Your instructions:
Each record has to be returned exactly as it appears.

Supplied data:

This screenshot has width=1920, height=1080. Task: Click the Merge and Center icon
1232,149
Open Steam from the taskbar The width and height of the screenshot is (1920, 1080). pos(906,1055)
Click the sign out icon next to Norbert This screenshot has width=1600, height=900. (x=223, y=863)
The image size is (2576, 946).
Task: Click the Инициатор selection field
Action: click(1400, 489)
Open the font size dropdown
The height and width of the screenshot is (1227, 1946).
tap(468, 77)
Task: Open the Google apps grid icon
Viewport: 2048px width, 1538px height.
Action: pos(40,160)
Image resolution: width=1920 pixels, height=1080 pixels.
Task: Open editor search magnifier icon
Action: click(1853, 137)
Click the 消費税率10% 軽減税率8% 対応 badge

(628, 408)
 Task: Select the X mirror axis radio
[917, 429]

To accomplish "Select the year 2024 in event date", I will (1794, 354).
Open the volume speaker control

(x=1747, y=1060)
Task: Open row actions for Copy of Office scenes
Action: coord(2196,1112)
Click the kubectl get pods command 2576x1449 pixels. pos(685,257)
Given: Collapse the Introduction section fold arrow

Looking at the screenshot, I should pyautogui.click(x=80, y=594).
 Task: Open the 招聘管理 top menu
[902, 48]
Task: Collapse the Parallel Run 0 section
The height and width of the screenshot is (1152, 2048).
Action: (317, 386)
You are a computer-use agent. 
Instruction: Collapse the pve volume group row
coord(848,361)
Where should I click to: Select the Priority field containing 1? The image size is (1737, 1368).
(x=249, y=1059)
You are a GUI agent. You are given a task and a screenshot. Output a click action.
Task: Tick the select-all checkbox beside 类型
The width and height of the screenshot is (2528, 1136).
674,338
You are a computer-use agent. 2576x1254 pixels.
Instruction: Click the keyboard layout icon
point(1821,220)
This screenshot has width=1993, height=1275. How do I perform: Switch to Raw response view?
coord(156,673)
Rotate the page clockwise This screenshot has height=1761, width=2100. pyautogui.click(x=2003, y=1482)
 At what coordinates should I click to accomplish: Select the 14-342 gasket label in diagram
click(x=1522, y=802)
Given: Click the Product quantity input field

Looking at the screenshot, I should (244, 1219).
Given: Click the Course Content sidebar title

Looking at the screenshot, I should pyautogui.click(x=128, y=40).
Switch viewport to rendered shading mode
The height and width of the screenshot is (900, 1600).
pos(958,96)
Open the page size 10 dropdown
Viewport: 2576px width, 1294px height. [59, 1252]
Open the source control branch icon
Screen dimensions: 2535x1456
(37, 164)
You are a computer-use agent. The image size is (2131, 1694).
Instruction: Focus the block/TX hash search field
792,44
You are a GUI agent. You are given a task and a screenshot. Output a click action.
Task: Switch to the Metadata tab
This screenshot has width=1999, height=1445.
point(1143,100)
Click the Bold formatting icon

Answer for this exercise:
This screenshot has width=1920, height=1080. Task: Click the Merge and Center icon
1232,149
Open Steam from the taskbar The width and height of the screenshot is (1920, 1080). pos(906,1055)
Click the sign out icon next to Norbert This screenshot has width=1600, height=900. (x=223, y=863)
The image size is (2576, 946).
Task: Click the Инициатор selection field
Action: click(1400, 489)
Open the font size dropdown
The height and width of the screenshot is (1227, 1946).
tap(468, 77)
Task: Open the Google apps grid icon
Viewport: 2048px width, 1538px height.
Action: pos(40,160)
Image resolution: width=1920 pixels, height=1080 pixels.
Task: Open editor search magnifier icon
Action: click(1853, 137)
Click the 消費税率10% 軽減税率8% 対応 badge

(628, 408)
 Task: Select the X mirror axis radio
[917, 429]

To accomplish "Select the year 2024 in event date", I will (1794, 354).
Open the volume speaker control

(x=1747, y=1060)
Task: Open row actions for Copy of Office scenes
Action: coord(2196,1112)
Click the kubectl get pods command 2576x1449 pixels. pos(685,257)
Given: Collapse the Introduction section fold arrow

Looking at the screenshot, I should pyautogui.click(x=80, y=594).
 Task: Open the 招聘管理 top menu
[902, 48]
Task: Collapse the Parallel Run 0 section
The height and width of the screenshot is (1152, 2048).
Action: (317, 386)
You are a computer-use agent. 
Instruction: Collapse the pve volume group row
coord(848,361)
Where should I click to: Select the Priority field containing 1? The image size is (1737, 1368).
(x=249, y=1059)
You are a GUI agent. You are given a task and a screenshot. Output a click action.
Task: Tick the select-all checkbox beside 类型
The width and height of the screenshot is (2528, 1136).
674,338
You are a computer-use agent. 2576x1254 pixels.
Instruction: Click the keyboard layout icon
point(1821,220)
This screenshot has width=1993, height=1275. How do I perform: Switch to Raw response view?
coord(156,673)
Rotate the page clockwise This screenshot has height=1761, width=2100. pyautogui.click(x=2003, y=1482)
 At what coordinates should I click to accomplish: Select the 14-342 gasket label in diagram
click(x=1522, y=802)
Given: Click the Product quantity input field

Looking at the screenshot, I should (244, 1219).
Given: Click the Course Content sidebar title

Looking at the screenshot, I should pyautogui.click(x=128, y=40).
Switch viewport to rendered shading mode
The height and width of the screenshot is (900, 1600).
pos(958,96)
Open the page size 10 dropdown
Viewport: 2576px width, 1294px height. [59, 1252]
Open the source control branch icon
Screen dimensions: 2535x1456
(37, 164)
You are a computer-use agent. The image size is (2131, 1694).
Instruction: Focus the block/TX hash search field
792,44
You are a GUI agent. You are given a task and a screenshot. Output a click action.
Task: Switch to the Metadata tab
This screenshot has width=1999, height=1445.
point(1143,100)
Click the Bold formatting icon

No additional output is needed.